Artigo de Opinião escrito por Miguel Gomes- Escritor
O quebrar gélido do solo a cada passo tomado faz da figura transmontana uma espécie de crepitar humano, que acompanha a vida ainda que seja durante esta manhã fria.
O bafo quente a cada expiração inunda a manhã, como se o percurso sobre a terra coberta de neve fosse um longo, não linear, percurso de um comboio numa paisagem ondular e sibilar, que muitos querem aplanar, findar.
Passo ante passo, rumo ao povoado, sem qualquer queixume além do lacrimejar glacial que se aglomera nos cantos dos olhos e lhe confere uma visão periférica digna duma paisagem polar, as mãos nos bolsos da samarra, o pescoço encolhido e recolhido para o tronco, os ombros alçados ao céu – como as orações, não é por isto que rezámos? para que nos ouçam celestialmente e nos alcem pela espádua a onde nunca deveríamos ter saído –de encontro ao pêlo animal do casaco, a boina cardada que encima a figura alta e alva finda a descrição do indescritível.

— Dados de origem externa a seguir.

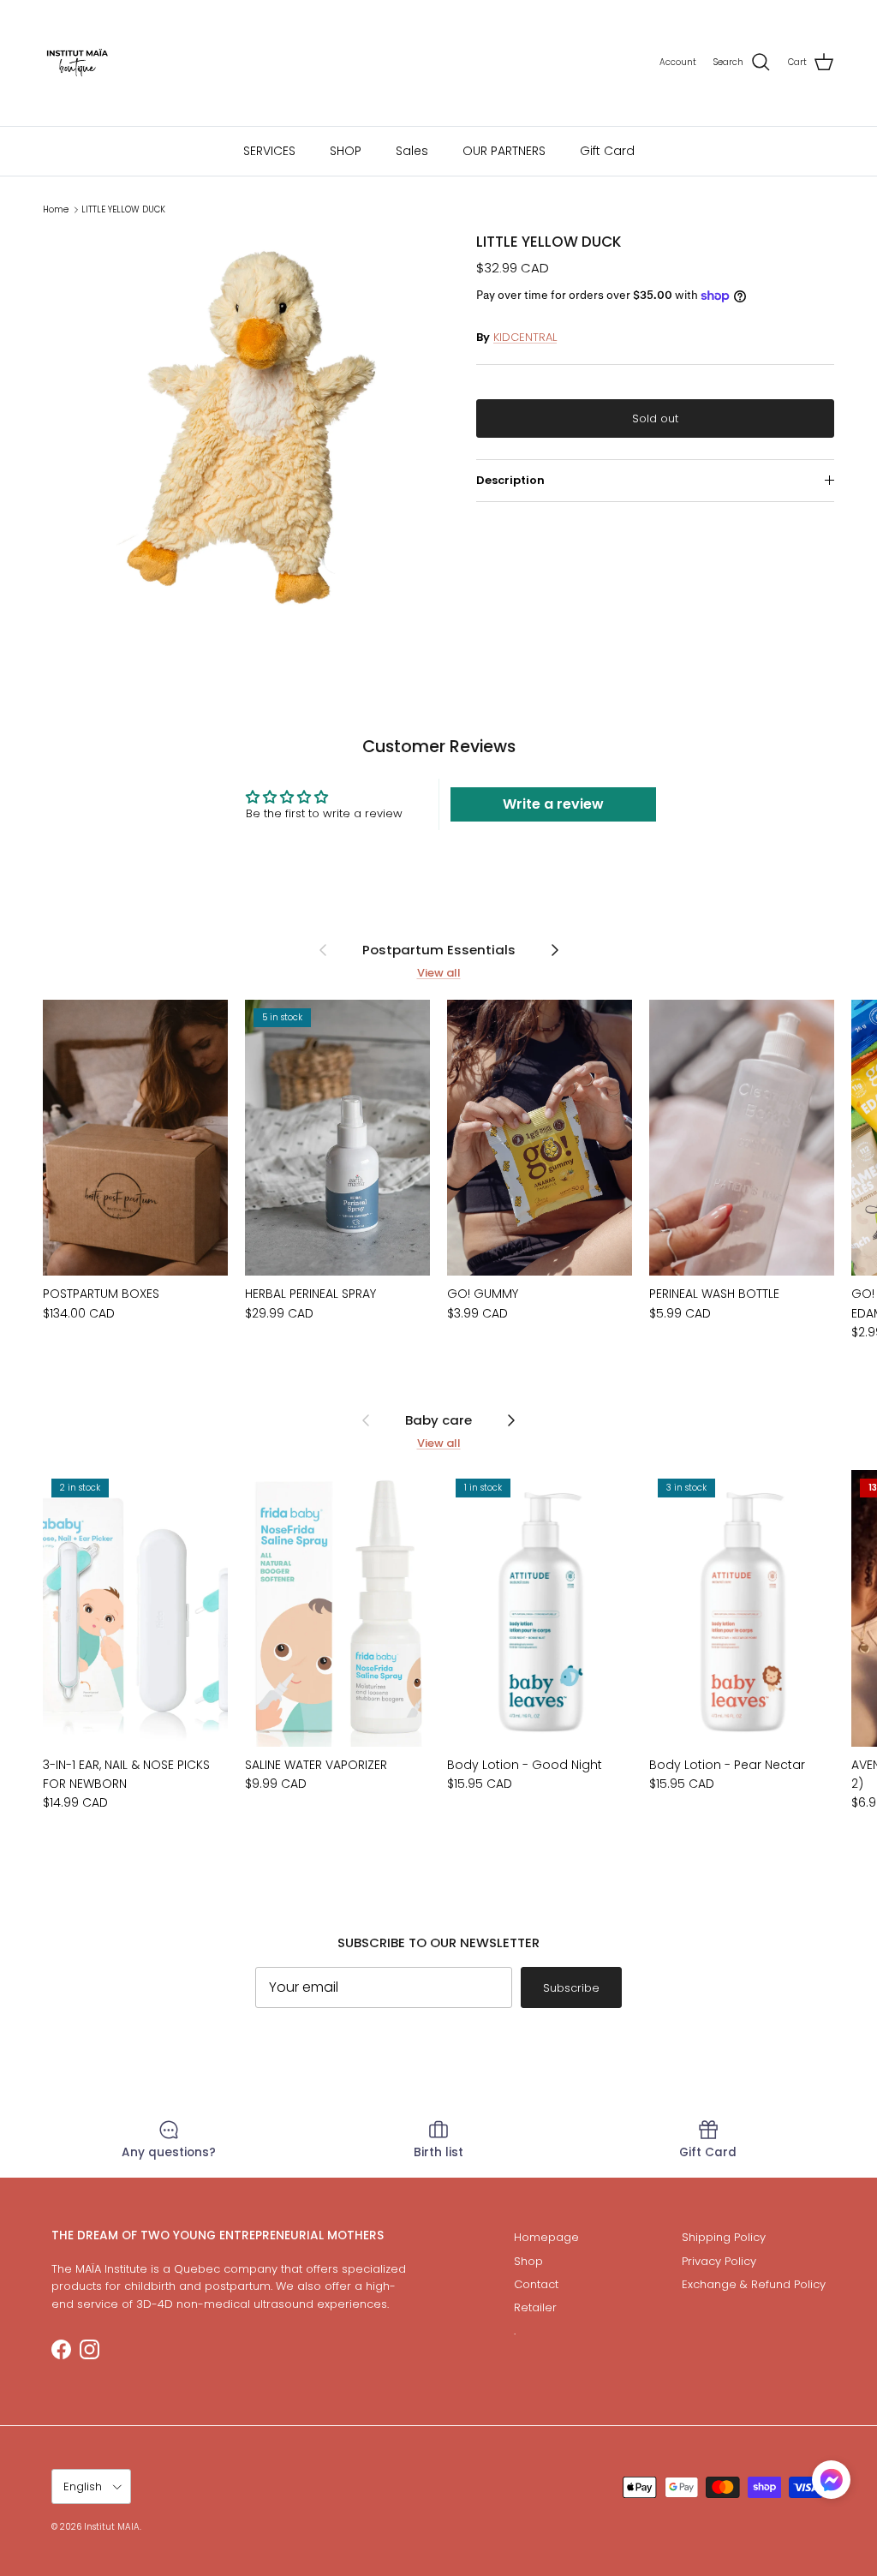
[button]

Os povoados esvaem-se, a simplicidade não consegue resistir à aridez do esquecimento, os muros estabelecidos entre terrenos de ninguém são a fronteira ténue que separam o litoral do torpor ou interior, vai dar tudo ao mesmo. Resistem, ainda, os que escutam a noite e apascentam o dia como um rebanho de estrelas num céu ora negro, ora ocre, ora sarapintado de verde olival, amendoal ou o mais colorido vinhedo. Não, aqui nada parece meter medo.
Por tudo isto continua a caminhar, o vapor de água quente que se eleva em névoa ténue faz dele locomotiva, forte, perene, movimentando-se além do tempo em percursos que ninguém permitirá roubar, ainda que furtem caminhos e os afundem sob cimento, pelos terrenos para lá do Marão, onde mandam os que lá estão.